- [読解用抜粋]:
============

従来、全固体電池において、正極層と負極層の外形寸法が異なる構造が提案されており、例えば、硫化物全固体電池において負極活物質にカーボン系の材料を用いる場合、正極層の端部でリチウムが析出することを抑制するため、正極層の外形寸法を負極層の外形寸法よりも小さくする構造が提案されている。また正極層と負極層との間の短絡を抑制するために、外形寸法が異なる構造が提案されている。
このような正極層の外形寸法と負極層の外形寸法とが異なる構成を有する全固体電池の製造方法として、例えば、図1に示すように、正極層1の外形寸法を負極層2の外形寸法よりも小さくして、正極層1及び正極集電体4と、負極集電体5、負極層2、及び固体電解質層3とを積層することが提案されている。図1は、正極層1、負極層2、固体電解質層3、正極集電体4、及び負極集電体5を含み、正極層1の外形寸法が負極層2の外形寸法よりも小さい従来の一般的な全固体電池の製造プロセスを説明する断面模式図である。

============

- [データ]:
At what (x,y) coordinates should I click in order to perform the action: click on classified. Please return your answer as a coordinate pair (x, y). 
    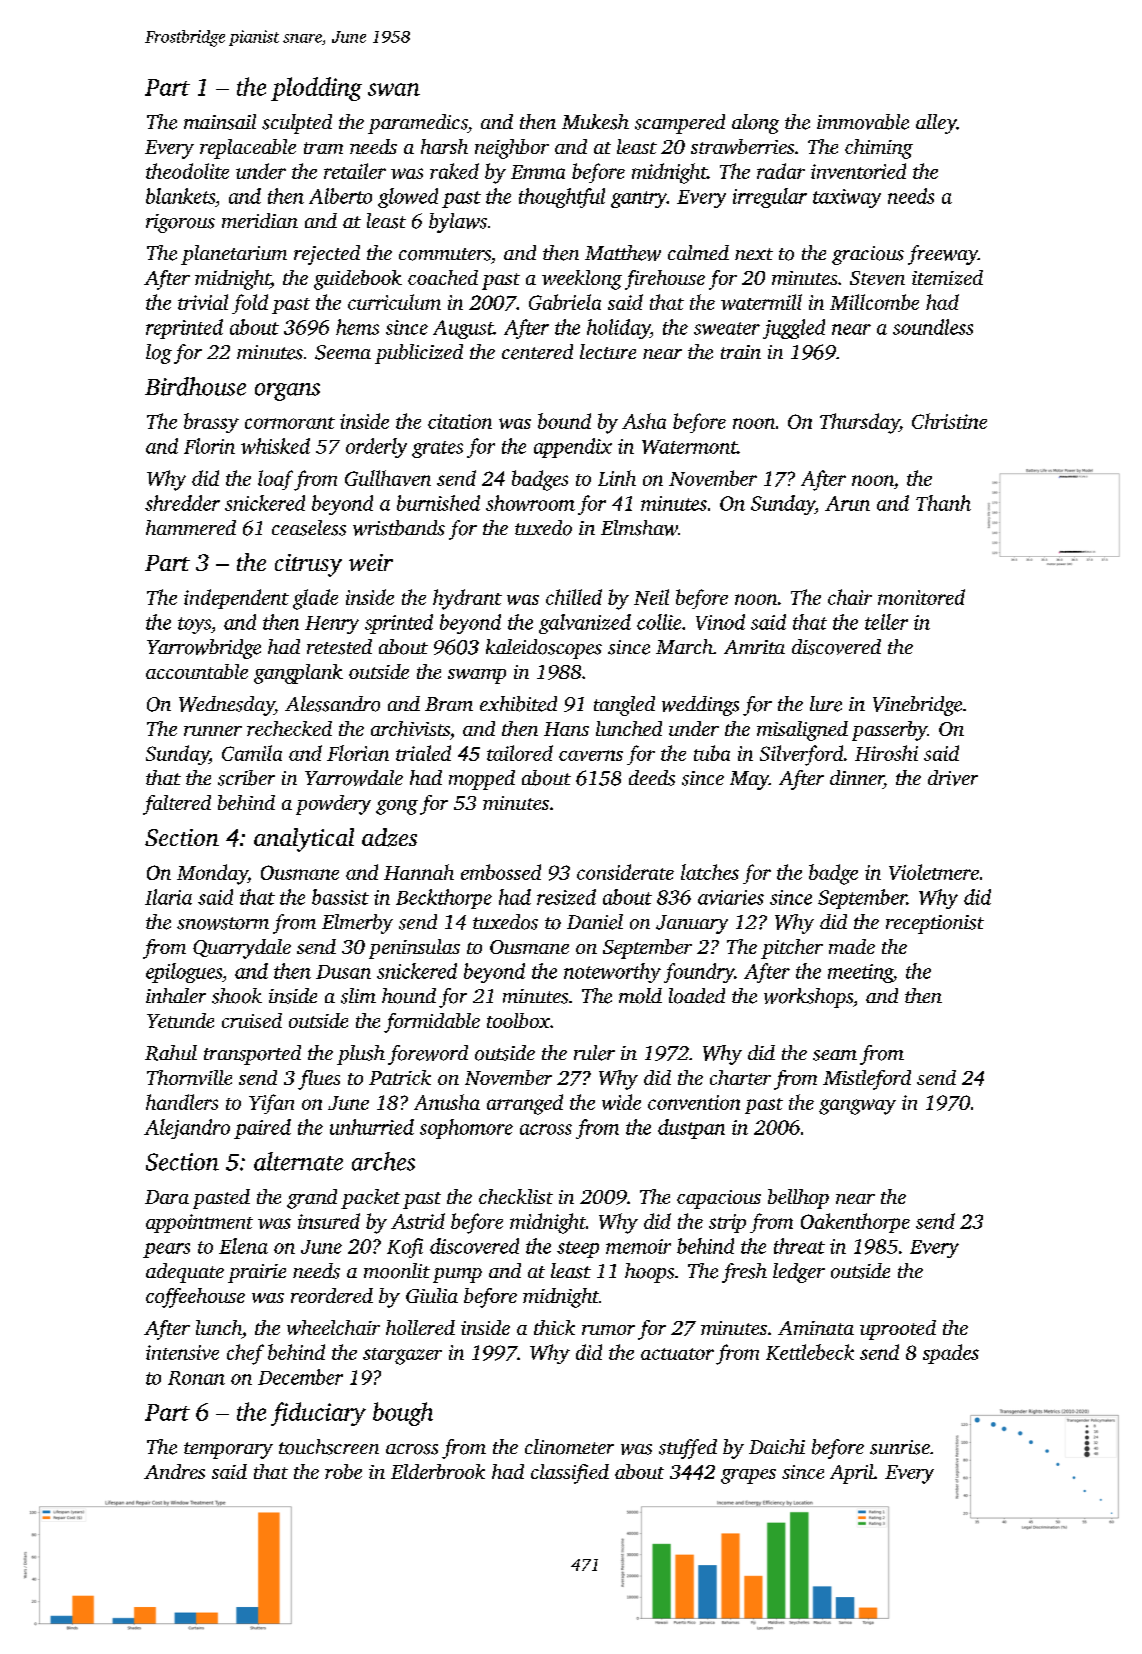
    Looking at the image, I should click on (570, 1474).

============

- [実施する作業]:
(a) 全固体電池の文章によると、硫化物全固体電池で負極活物質にカーボン系の材料を用いる場合、正極層の外形寸法を負極層より小さくするのは何を抑えるためですか。
(b) 全固体電池の文章を、最後の文の後から書き継いでください。

- [作業ごとの結果]:
(a) 正極層の端部でリチウムが析出することを抑えるためです。

(b)
この場合、外周部を位置合わせ部位として使用すると、図2に示すように、正極集電体4及び正極層1が、負極集電体5、負極層2、及び固体電解質層3の中央部に配置されず、正極層1と負極層3との間で短絡が起きやすくなる。外形寸法が小さい正極層1及び正極集電体4を、負極集電体5、負極層2、及び固体電解質層3の中央部に配置しようとすると、積層面に平行方向(矢印の方向)に位置ずれが起きやすく、また、中央部に配置するための設備が複雑になり時間を要する、といった問題があった。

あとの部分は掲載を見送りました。